# Want to add a shock absorber



## Rondo (Nov 19, 2005)

Hello SnowPlowers,
Please help me out! I have an older Western plow. I'ld say mid 80's version. Not a Unimount. I would like to add a shock absorter to eliminate the violent recoil from the springs after tripping the blade. 
I have purchased a shock from the local dealer [Boss & Western]. But this shock seems to be backwards from want I need. It has resistance pulling outwards [rebound] and little or NO resistance coming back in. [compression]
If I mount it this way it won't stop the "slam" of the recoil. 
I went back to the dealer and he said "that's the way they work"!?
I found out later that the shock I bought was for a Boss plow! So I went to another dealer to get a geuine Western shock. I've seen these on many Western plow. 
The Western shock was a little differnt. It was 3" shorter but had a larger cylinder.The action was different too. It had resistance both IN and OUT. It looked heavy duty. BUT, the price was heavy duty too! $111.00.
So, I looked for something else. Since I had already mounted the first shock I needed something with the same dimensions. I found a Monroe steering stabilizer shock with the same dimensions and installed it.
I just used it today for the first time. VERY disappointed!!! Just not enough resistance to stop the slamming back on the frame!
Does anyone have a suggestion or have you experience this problem? Any help would be appreciated!


----------



## Rondo (Nov 19, 2005)

*Shock installed*

Here is a picture of the steering stabilizer I installed. NOT enough resistance for what I wanted.
Thanks,
Rondo


----------



## REAPER (Nov 23, 2004)

Spend the $111.oo and remount the mount.


----------



## Rondo (Nov 19, 2005)

*Second design*

After trying the steering stabilizer for a recoil shock,I just was not satisfied with the performance. It did not have enough resistance needed to cushion the spring recoil. So I looked for something stronger. I was aware of the after market products for heavy duty suspensions so I check out their HD stabilizers. I found a close fit and order two from Skyjacker Suspensions, p/n 7400. They come with a boot and poly bushings. Plus, these were 35.00ea. The Western plow shock [one]is $111.00.
However, the Western shock is shorter by 2 inches. If you are replacing a shock, you will have to remount [weld] one of the brackets. 
I'll let you know how it works out!!!


----------



## genrock (Nov 7, 2005)

That looks great I hope it works for you. By the way whoever reconditioned that plow did an awsome job. Myself I like the slamming and jamming it wakes me up and makes me pay attention. Im sure it plays hell with my welds though.


----------



## Frozen001 (Oct 20, 2004)

Hmmm... so lets see you bought a 3 stearing stabilizers so far... and spent all this time attempting to get them to work... Hmmm $111 does not seem so bad now does it...


----------



## finnegan (Oct 4, 2000)

Frozen001 said:


> Hmmm... so lets see you bought a 3 stearing stabilizers so far... and spent all this time attempting to get them to work... Hmmm $111 does not seem so bad now does it...

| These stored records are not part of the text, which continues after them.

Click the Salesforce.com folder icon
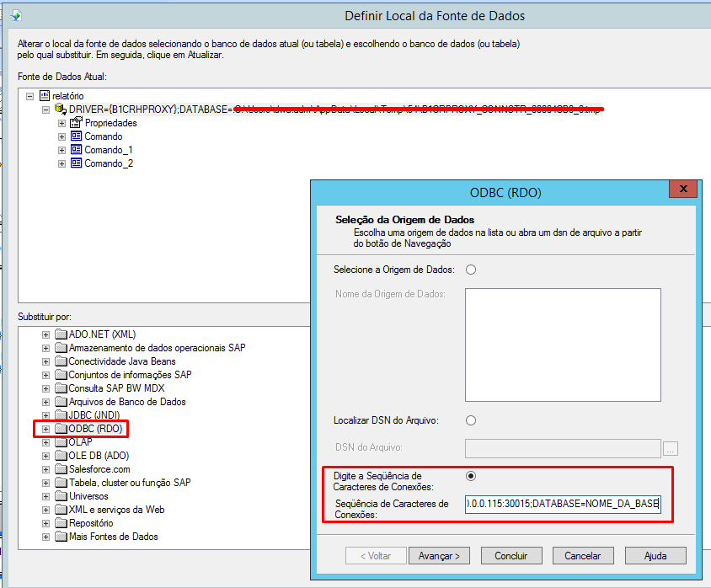tap(61, 469)
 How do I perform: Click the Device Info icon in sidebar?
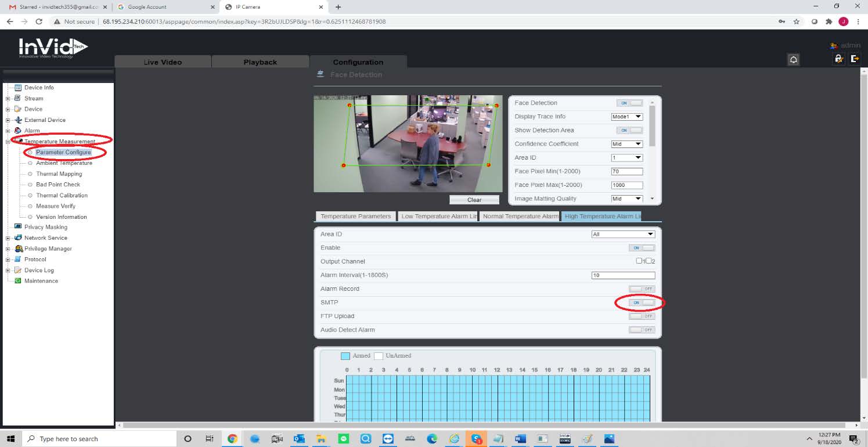click(x=17, y=88)
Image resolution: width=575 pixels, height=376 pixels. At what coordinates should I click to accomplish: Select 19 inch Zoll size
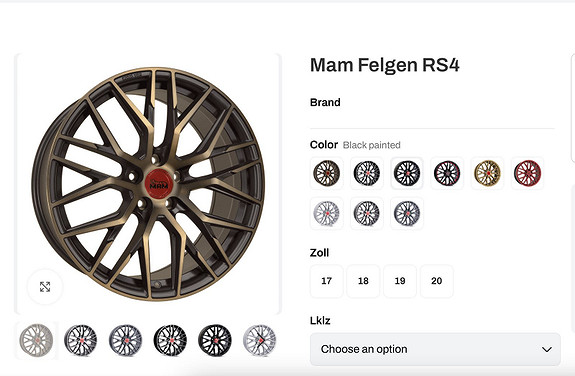pyautogui.click(x=400, y=281)
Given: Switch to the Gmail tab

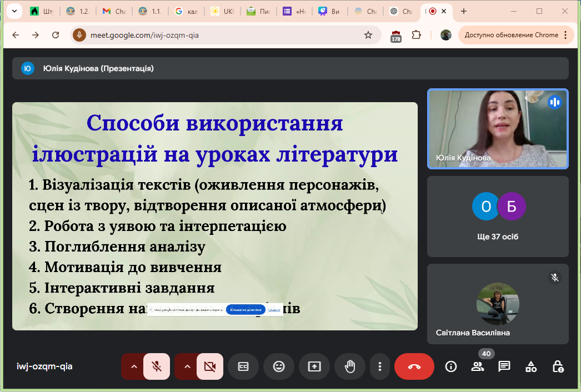Looking at the screenshot, I should (x=113, y=11).
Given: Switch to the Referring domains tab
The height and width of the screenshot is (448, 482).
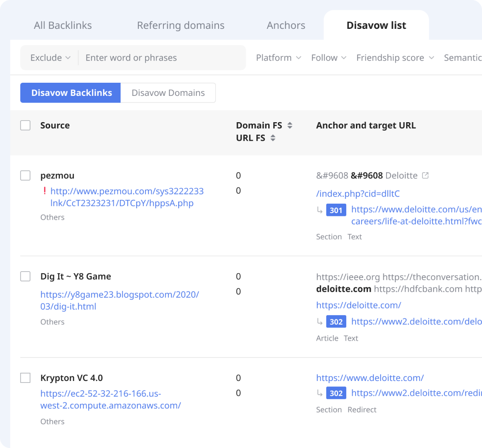Looking at the screenshot, I should [180, 25].
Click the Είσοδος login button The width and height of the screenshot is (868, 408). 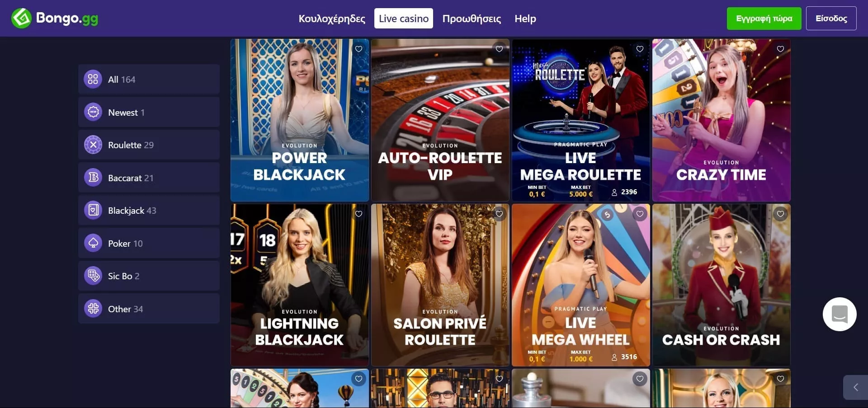click(x=831, y=19)
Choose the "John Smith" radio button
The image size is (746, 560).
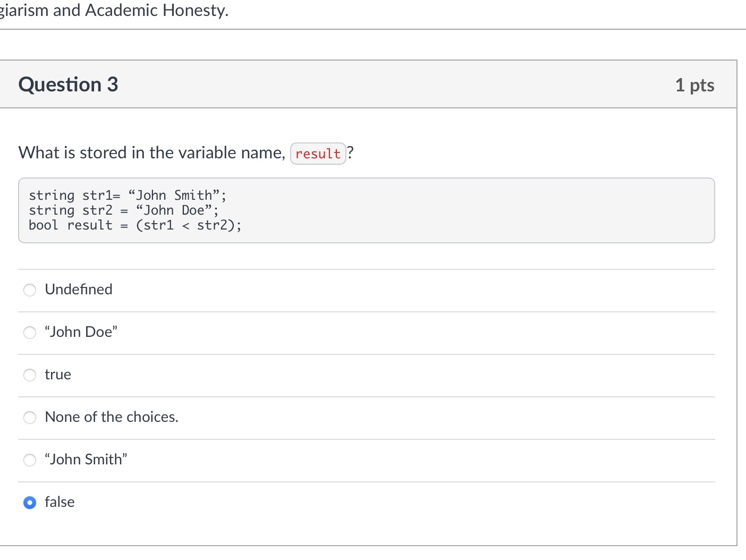30,460
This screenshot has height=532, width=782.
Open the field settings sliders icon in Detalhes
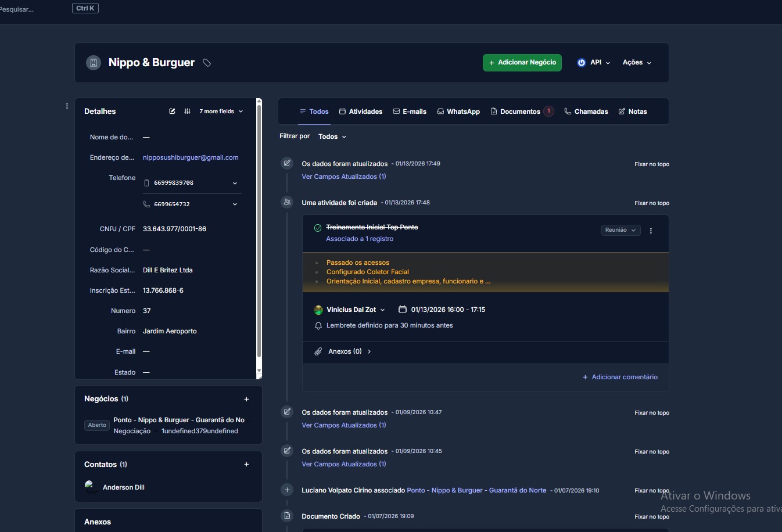[187, 112]
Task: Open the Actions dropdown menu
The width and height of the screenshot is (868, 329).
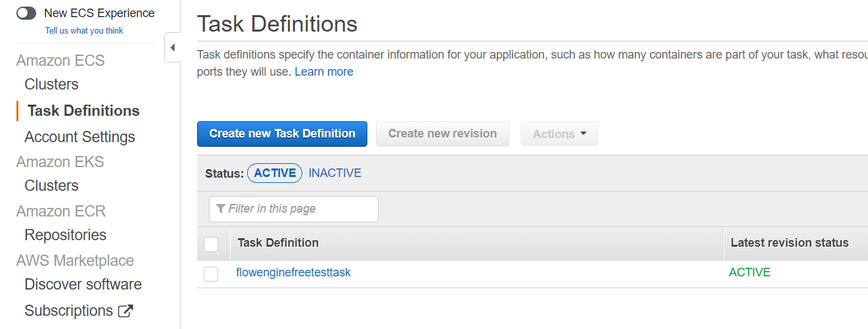Action: coord(559,134)
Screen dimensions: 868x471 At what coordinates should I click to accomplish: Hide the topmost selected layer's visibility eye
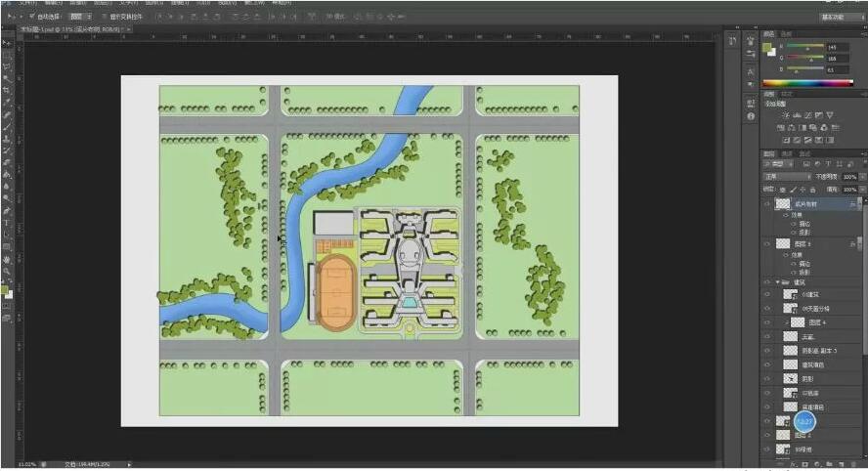tap(766, 203)
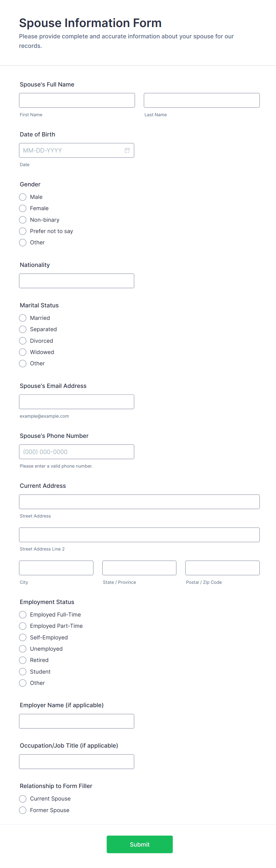Select the Self-Employed option

23,637
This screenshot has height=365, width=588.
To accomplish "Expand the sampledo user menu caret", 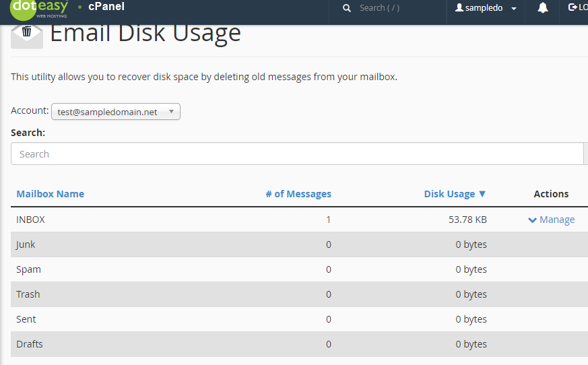I will pos(514,8).
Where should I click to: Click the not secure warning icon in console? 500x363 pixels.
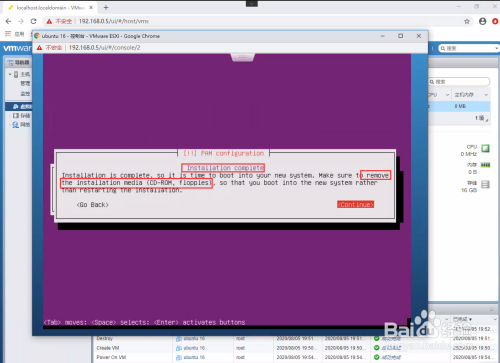tap(39, 48)
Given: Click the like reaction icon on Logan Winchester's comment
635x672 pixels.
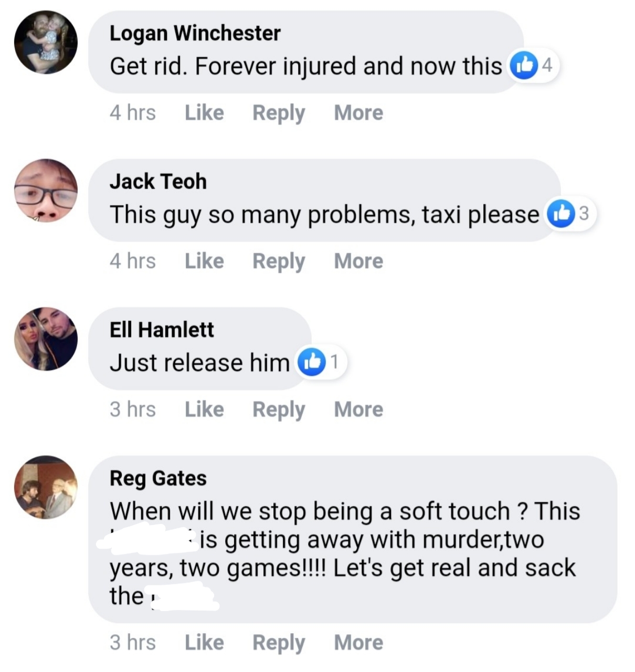Looking at the screenshot, I should point(524,65).
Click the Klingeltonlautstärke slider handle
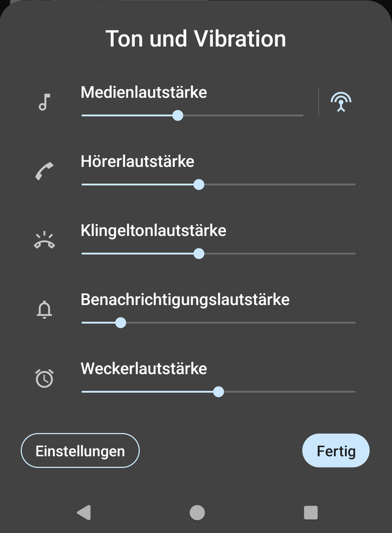This screenshot has height=533, width=392. point(199,254)
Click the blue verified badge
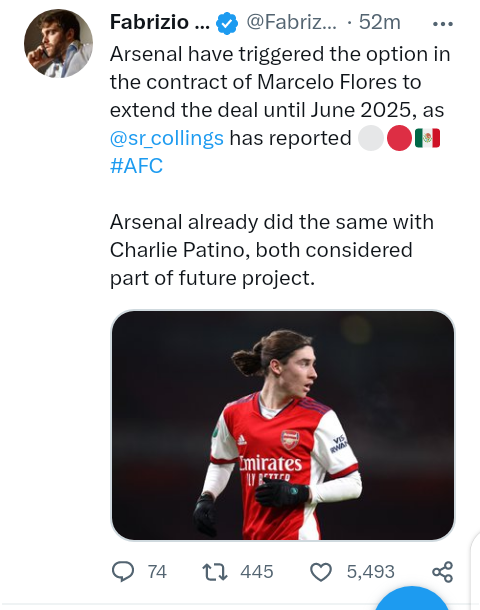This screenshot has height=610, width=480. pos(227,23)
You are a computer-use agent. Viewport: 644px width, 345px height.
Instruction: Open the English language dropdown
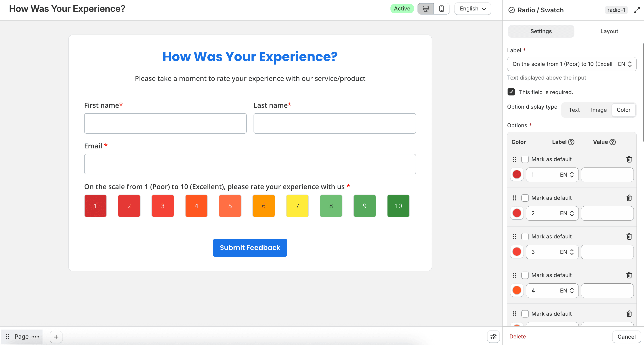tap(473, 9)
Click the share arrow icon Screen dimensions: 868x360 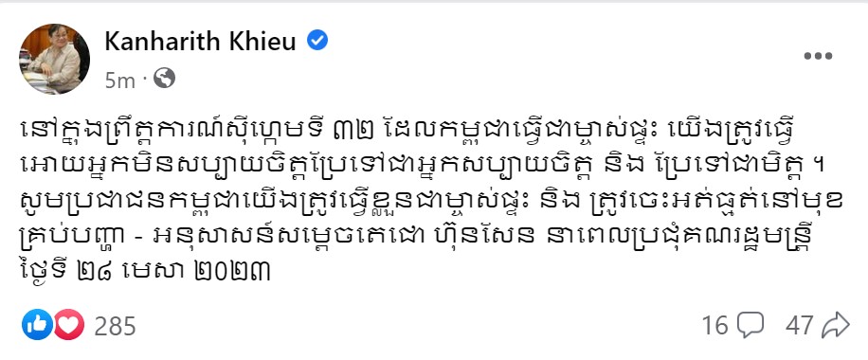[x=836, y=325]
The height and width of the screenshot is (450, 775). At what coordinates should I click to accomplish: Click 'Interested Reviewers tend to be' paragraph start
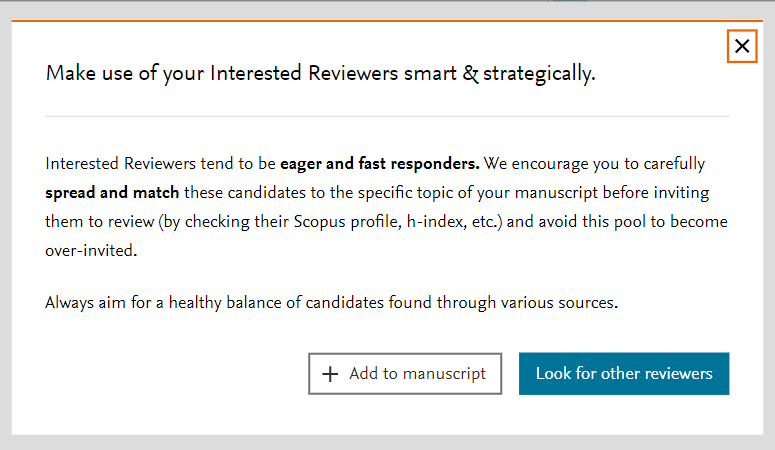point(160,163)
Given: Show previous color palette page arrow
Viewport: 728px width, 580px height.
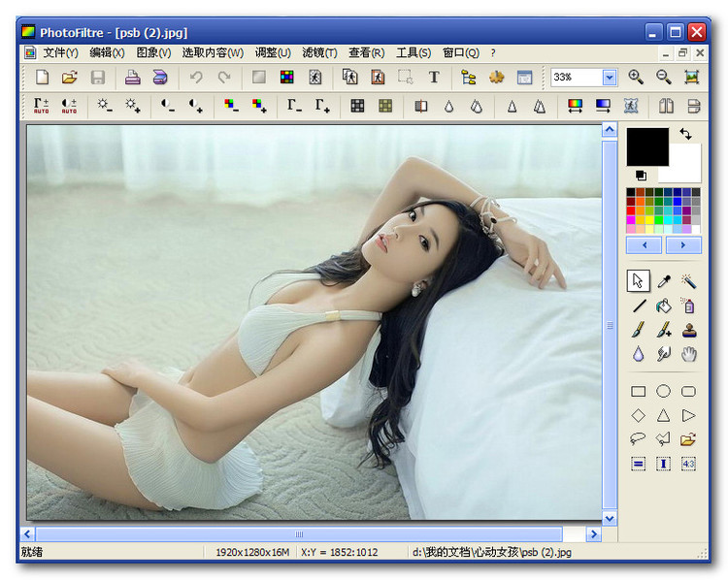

i think hes better off with the 2 stabilizers ---guy math 2 is better than1 3 better than 2 and so on ...if you look at newer westerns they come with two...............i like it.......


----------



## NJ Plowman (Dec 10, 2003)

Guys, you are missing the point here... a stabilizer "stabilizes" left to right wheel travel where a shock absorber absorbs the bumps. A stabilizer is "valved" very differently than a shock absorber. The Western shock is "valved" even more differently than a regular shock ( and the Boss shock absorber) because the "bump angle" is different and the piston stroke vs. shock angle is different due to its intended use (hence the Boss and Western shock different resistance). Either of Rondo's attempts are better than having nothing at all, but the Western shock (while pricey) is still by far the best and most economical setup. The Western engineers did all the research and development on this for you one...use their knowledge and just pop for the money , do it once and do it right! :crying: 

Rondo, I agree with Genrock, your plow looks absolutely stunning! I run 12 Western Pro Series conventional mount 7.5 and 8.0 plows, and while we recondition every one of them every year, they don't look as nice as yours. It looks fantastic!


----------



## Frozen001 (Oct 20, 2004)

finnegan said:


> i think hes better off with the 2 stabilizers ---guy math 2 is better than1 3 better than 2 and so on ...if you look at newer westerns they come with two...............i like it.......


My point was that if he had just spent the $111 to begin with, he would have been better off.

1-boss style shock(guess at $50) caused him to place the mount in the wrong location, not to mention that it acted incorrectly... assume dealer took back shock so no $$ spent, but time was spent.

2-Went out a purchased a Monroe steering stabilizer(guess at $30)... not enough damping affect... assume parts place took shock back so time spent only.

3-Purchased TWO ($35 each so total is $70) more steering stabilizers... no word as to if it will work... $$ spent as will as time

So lets see Assume he took 1-hour each time... at $20/hour each attempt there is $60... Total spent on parts $70 so now he is up to $130.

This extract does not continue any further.